• Task directions
Exactly as they appear, output all of the entries.
··· Data
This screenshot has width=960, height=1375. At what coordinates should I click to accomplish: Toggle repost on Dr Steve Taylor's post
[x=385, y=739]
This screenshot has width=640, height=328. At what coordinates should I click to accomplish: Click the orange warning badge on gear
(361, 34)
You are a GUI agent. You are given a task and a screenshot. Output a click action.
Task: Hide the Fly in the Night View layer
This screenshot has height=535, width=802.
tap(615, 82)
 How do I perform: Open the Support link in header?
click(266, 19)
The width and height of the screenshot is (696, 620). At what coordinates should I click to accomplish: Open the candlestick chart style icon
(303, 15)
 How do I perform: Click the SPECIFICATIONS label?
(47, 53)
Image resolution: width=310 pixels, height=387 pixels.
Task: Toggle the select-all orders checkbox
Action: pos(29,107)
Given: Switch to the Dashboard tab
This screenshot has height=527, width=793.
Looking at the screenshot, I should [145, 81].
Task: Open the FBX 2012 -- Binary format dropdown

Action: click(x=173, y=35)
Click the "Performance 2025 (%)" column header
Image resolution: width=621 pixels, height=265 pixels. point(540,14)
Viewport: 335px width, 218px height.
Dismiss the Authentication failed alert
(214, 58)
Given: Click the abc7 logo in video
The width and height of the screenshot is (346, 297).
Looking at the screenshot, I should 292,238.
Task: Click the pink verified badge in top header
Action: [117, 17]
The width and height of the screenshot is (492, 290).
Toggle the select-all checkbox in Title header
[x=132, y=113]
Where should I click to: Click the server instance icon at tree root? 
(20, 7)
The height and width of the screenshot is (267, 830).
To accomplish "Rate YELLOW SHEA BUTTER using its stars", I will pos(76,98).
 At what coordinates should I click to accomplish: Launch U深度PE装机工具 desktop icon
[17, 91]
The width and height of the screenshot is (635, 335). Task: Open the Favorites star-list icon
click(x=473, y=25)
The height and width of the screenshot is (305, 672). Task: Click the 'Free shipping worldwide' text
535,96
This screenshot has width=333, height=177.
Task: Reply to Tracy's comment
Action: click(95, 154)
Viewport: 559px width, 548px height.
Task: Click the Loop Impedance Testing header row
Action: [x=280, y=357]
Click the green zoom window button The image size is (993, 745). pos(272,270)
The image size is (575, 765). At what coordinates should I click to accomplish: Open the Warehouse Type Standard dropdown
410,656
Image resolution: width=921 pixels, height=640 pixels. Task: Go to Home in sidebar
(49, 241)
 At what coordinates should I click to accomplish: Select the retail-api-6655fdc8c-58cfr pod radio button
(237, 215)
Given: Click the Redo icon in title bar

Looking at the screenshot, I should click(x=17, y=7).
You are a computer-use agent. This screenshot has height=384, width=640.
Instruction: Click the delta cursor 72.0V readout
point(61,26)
······
• Exercise answer
This screenshot has width=960, height=1375. At what coordinates should I click to accomplish: Toggle repost on Dr Steve Taylor's post
[x=385, y=739]
This screenshot has width=640, height=328. At what coordinates should I click to accomplish: Click the orange warning badge on gear
(361, 34)
You are a GUI agent. You are given a task and a screenshot. Output a click action.
Task: Hide the Fly in the Night View layer
This screenshot has height=535, width=802.
tap(615, 82)
 How do I perform: Open the Support link in header?
click(266, 19)
The width and height of the screenshot is (696, 620). At what coordinates should I click to accomplish: Open the candlestick chart style icon
(303, 15)
 How do I perform: Click the SPECIFICATIONS label?
(47, 53)
Image resolution: width=310 pixels, height=387 pixels.
Task: Toggle the select-all orders checkbox
Action: pos(29,107)
Given: Switch to the Dashboard tab
This screenshot has height=527, width=793.
Looking at the screenshot, I should [145, 81].
Task: Open the FBX 2012 -- Binary format dropdown

Action: click(x=173, y=35)
Click the "Performance 2025 (%)" column header
Image resolution: width=621 pixels, height=265 pixels. point(540,14)
Viewport: 335px width, 218px height.
Dismiss the Authentication failed alert
(214, 58)
Given: Click the abc7 logo in video
The width and height of the screenshot is (346, 297).
Looking at the screenshot, I should 292,238.
Task: Click the pink verified badge in top header
Action: [117, 17]
The width and height of the screenshot is (492, 290).
Toggle the select-all checkbox in Title header
[x=132, y=113]
Where should I click to: Click the server instance icon at tree root? 
(20, 7)
The height and width of the screenshot is (267, 830).
To accomplish "Rate YELLOW SHEA BUTTER using its stars", I will pos(76,98).
 At what coordinates should I click to accomplish: Launch U深度PE装机工具 desktop icon
[17, 91]
The width and height of the screenshot is (635, 335). Task: Open the Favorites star-list icon
click(x=473, y=25)
The height and width of the screenshot is (305, 672). Task: Click the 'Free shipping worldwide' text
535,96
This screenshot has width=333, height=177.
Task: Reply to Tracy's comment
Action: click(95, 154)
Viewport: 559px width, 548px height.
Task: Click the Loop Impedance Testing header row
Action: [x=280, y=357]
Click the green zoom window button The image size is (993, 745). pos(272,270)
The image size is (575, 765). At what coordinates should I click to accomplish: Open the Warehouse Type Standard dropdown
410,656
Image resolution: width=921 pixels, height=640 pixels. Task: Go to Home in sidebar
(49, 241)
 At what coordinates should I click to accomplish: Select the retail-api-6655fdc8c-58cfr pod radio button
(237, 215)
Given: Click the Redo icon in title bar

Looking at the screenshot, I should click(x=17, y=7).
You are a computer-use agent. This screenshot has height=384, width=640.
Instruction: Click the delta cursor 72.0V readout
point(61,26)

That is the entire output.